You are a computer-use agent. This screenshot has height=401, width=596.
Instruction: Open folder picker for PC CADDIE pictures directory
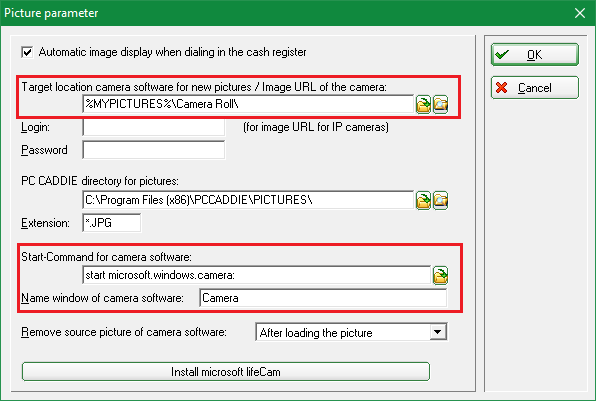coord(423,200)
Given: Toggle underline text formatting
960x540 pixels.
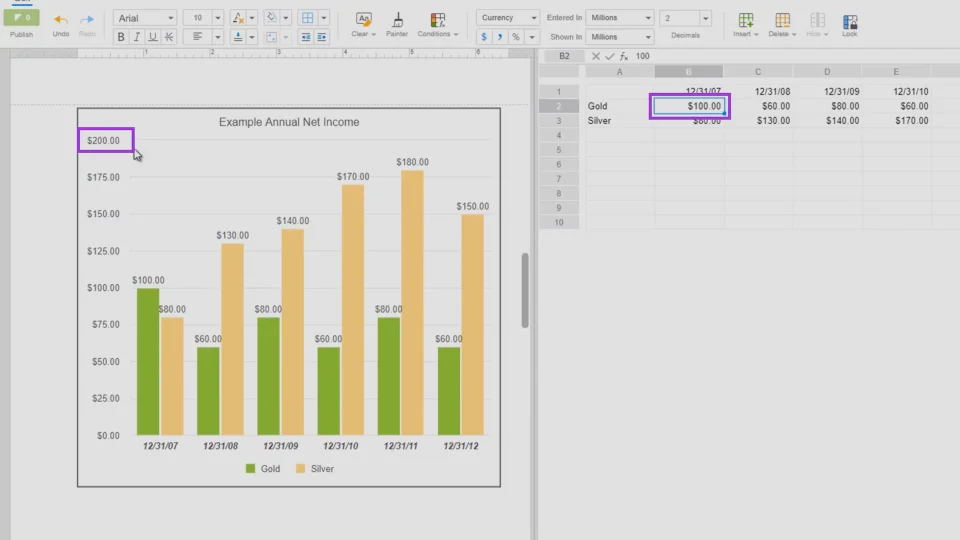Looking at the screenshot, I should coord(152,37).
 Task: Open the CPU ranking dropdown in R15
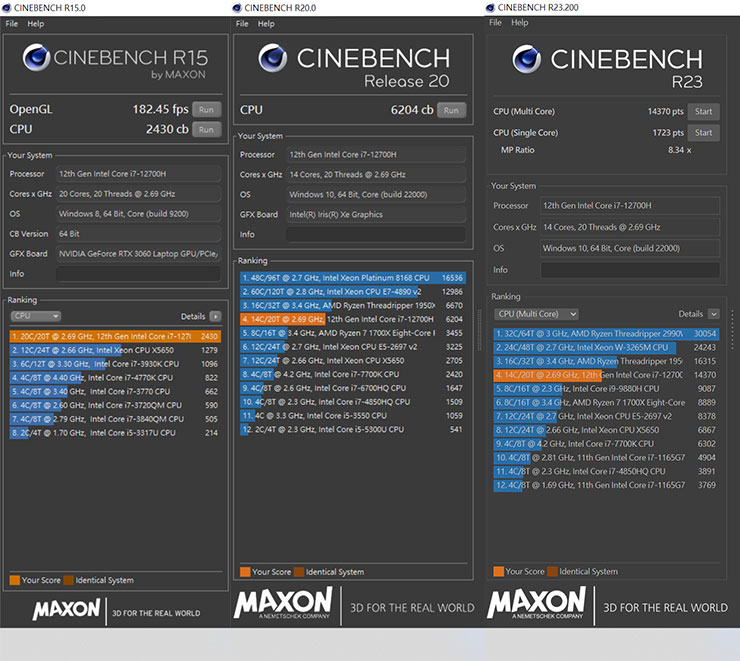(x=35, y=316)

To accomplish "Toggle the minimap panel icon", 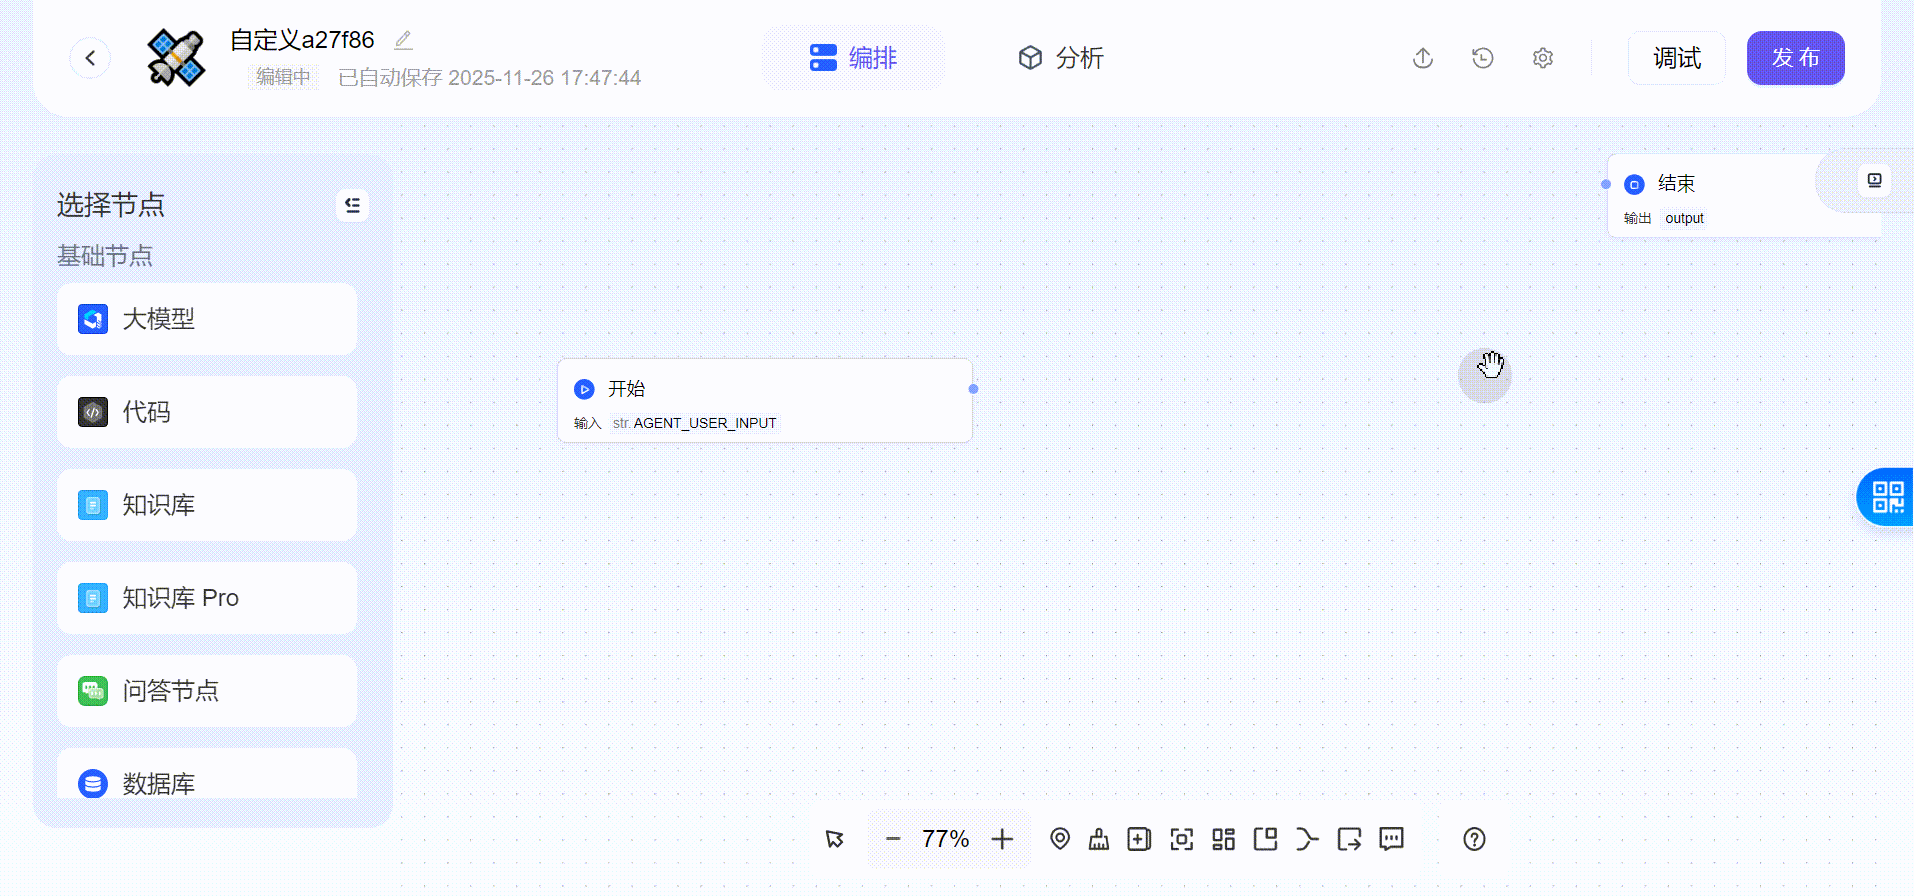I will pyautogui.click(x=1265, y=839).
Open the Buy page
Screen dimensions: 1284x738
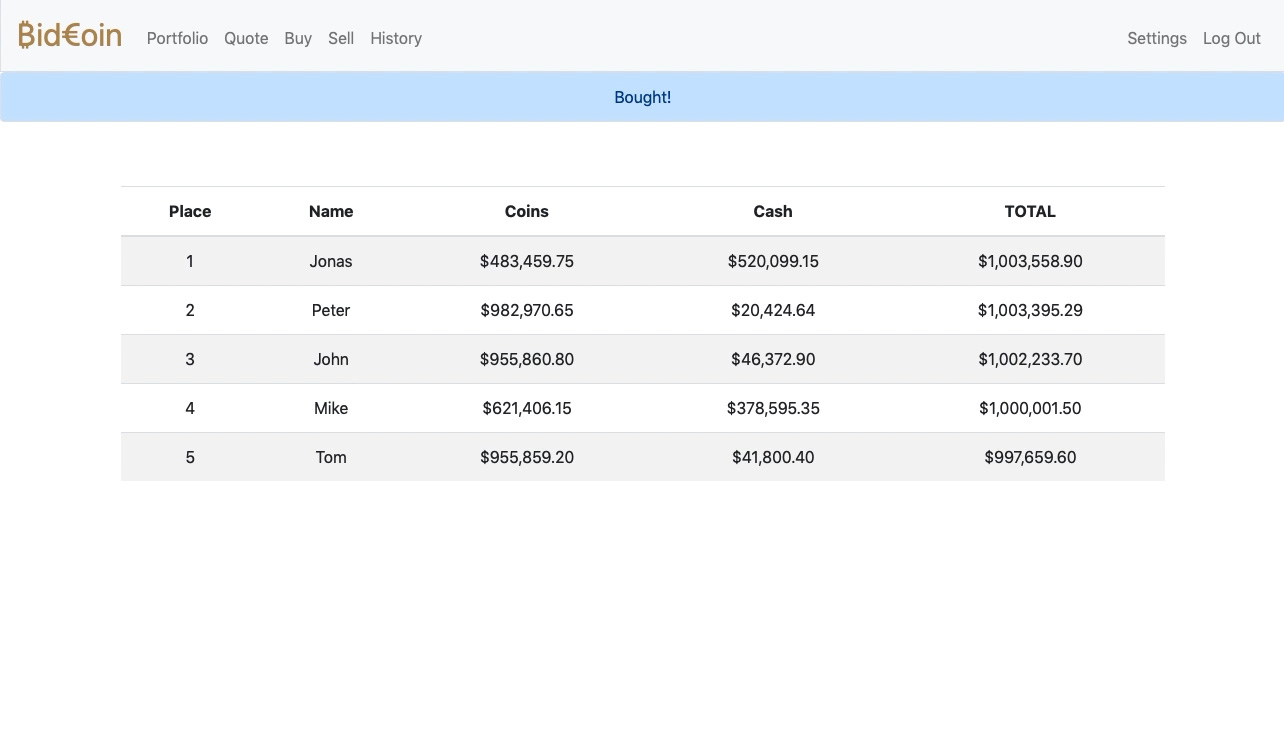tap(298, 38)
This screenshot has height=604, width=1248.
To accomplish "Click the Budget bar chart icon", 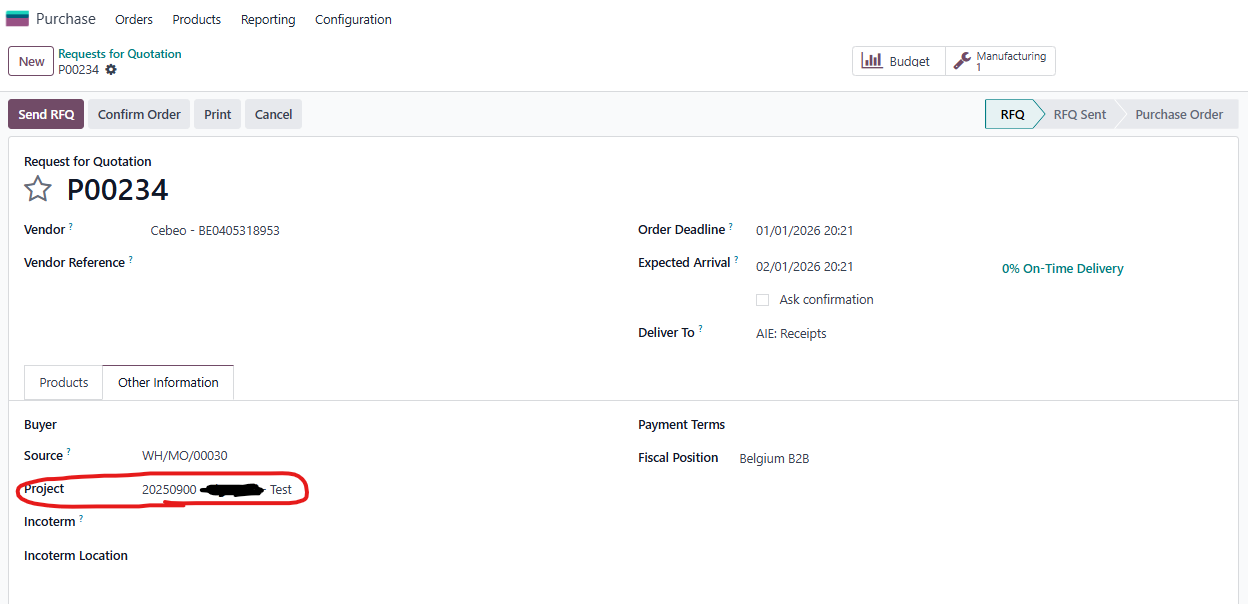I will click(x=872, y=61).
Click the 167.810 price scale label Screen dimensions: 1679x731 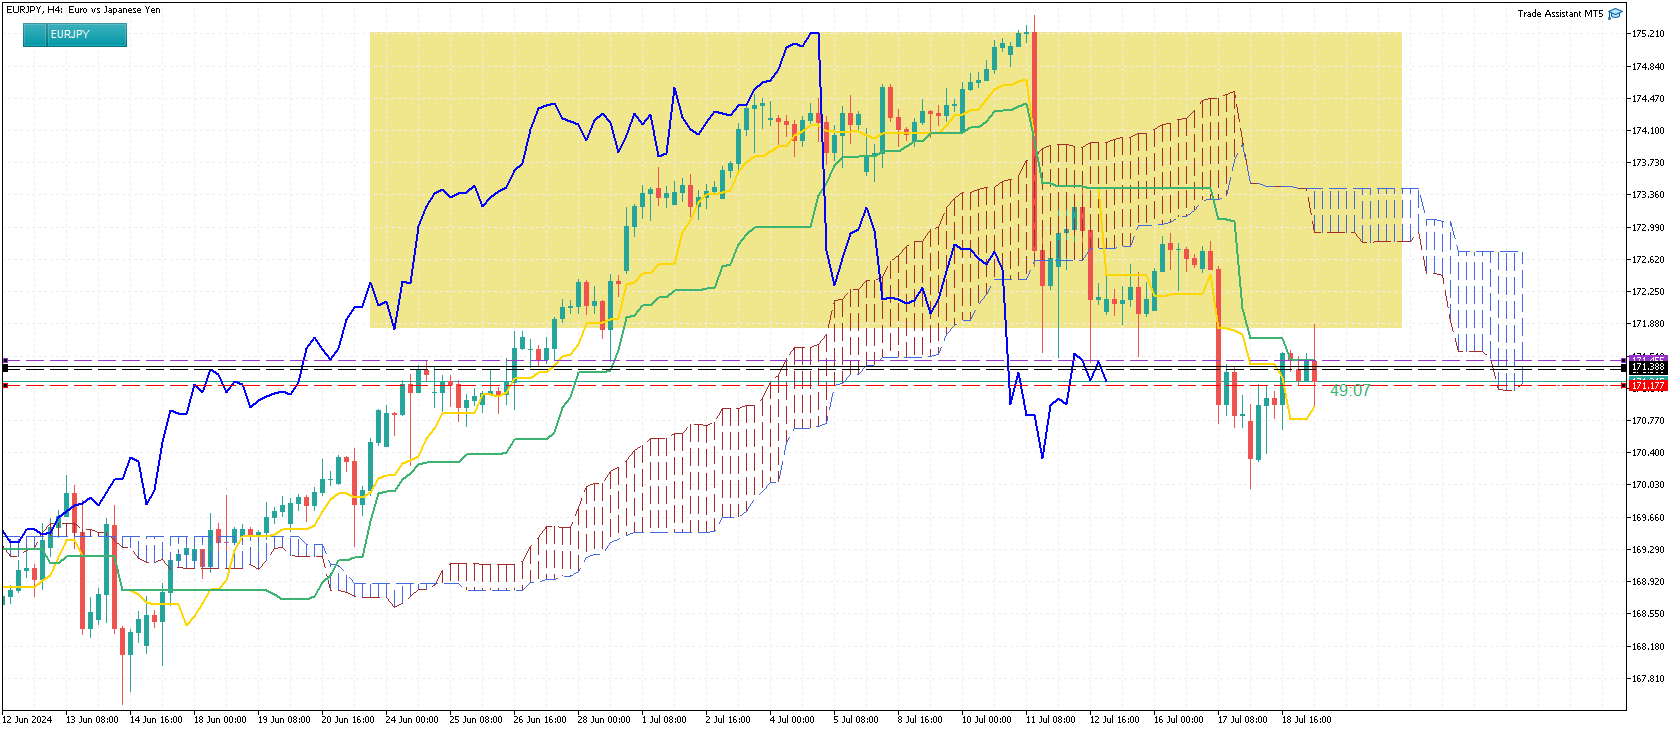pyautogui.click(x=1648, y=679)
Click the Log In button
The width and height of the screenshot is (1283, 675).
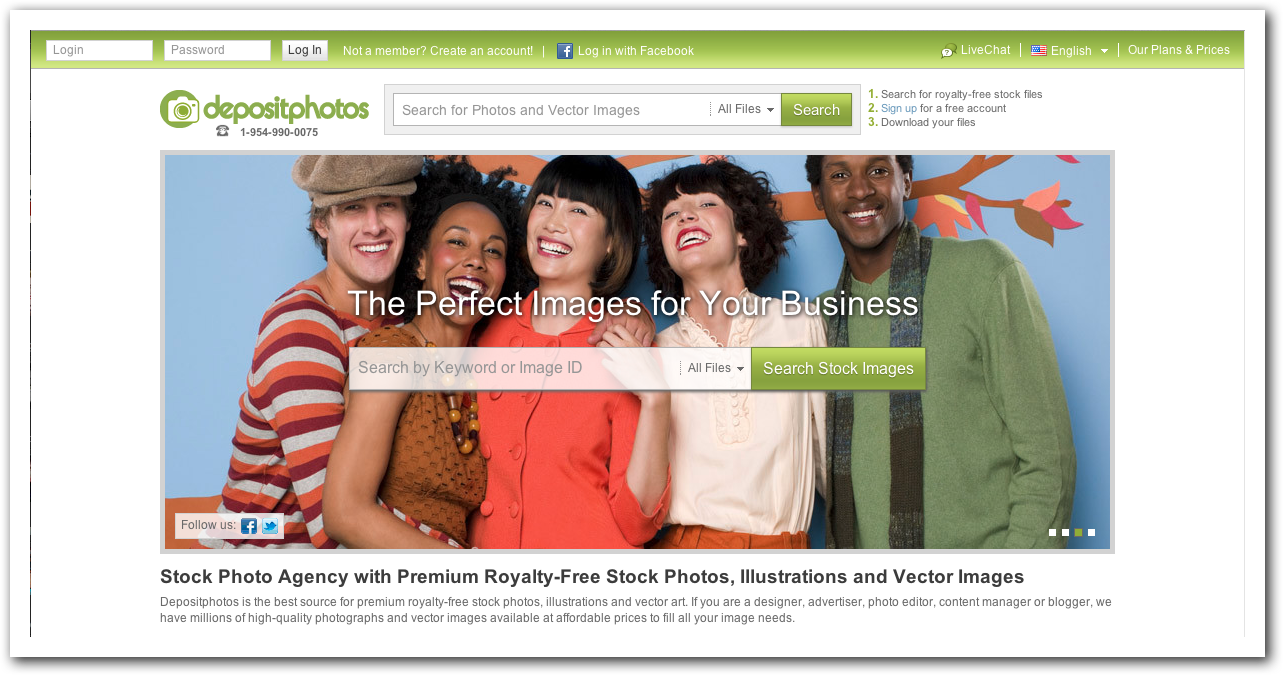pos(305,50)
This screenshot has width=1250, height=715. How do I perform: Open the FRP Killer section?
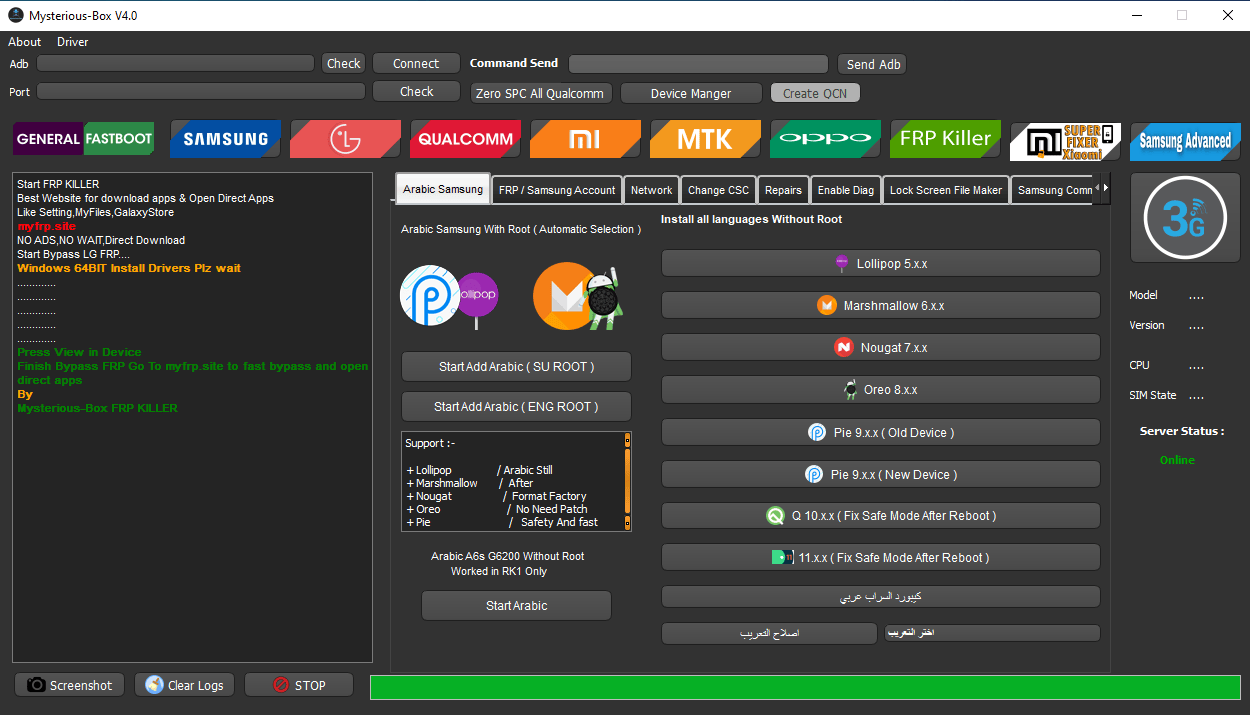click(944, 139)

Required work ::
Using the listing above, copy exactly the lines from the one that contains "This screenshot has width=1250, height=715." through its last line, both included, but not the pictures.

Response below ::
This screenshot has width=1250, height=715. How do I perform: Open the FRP Killer section?
click(944, 139)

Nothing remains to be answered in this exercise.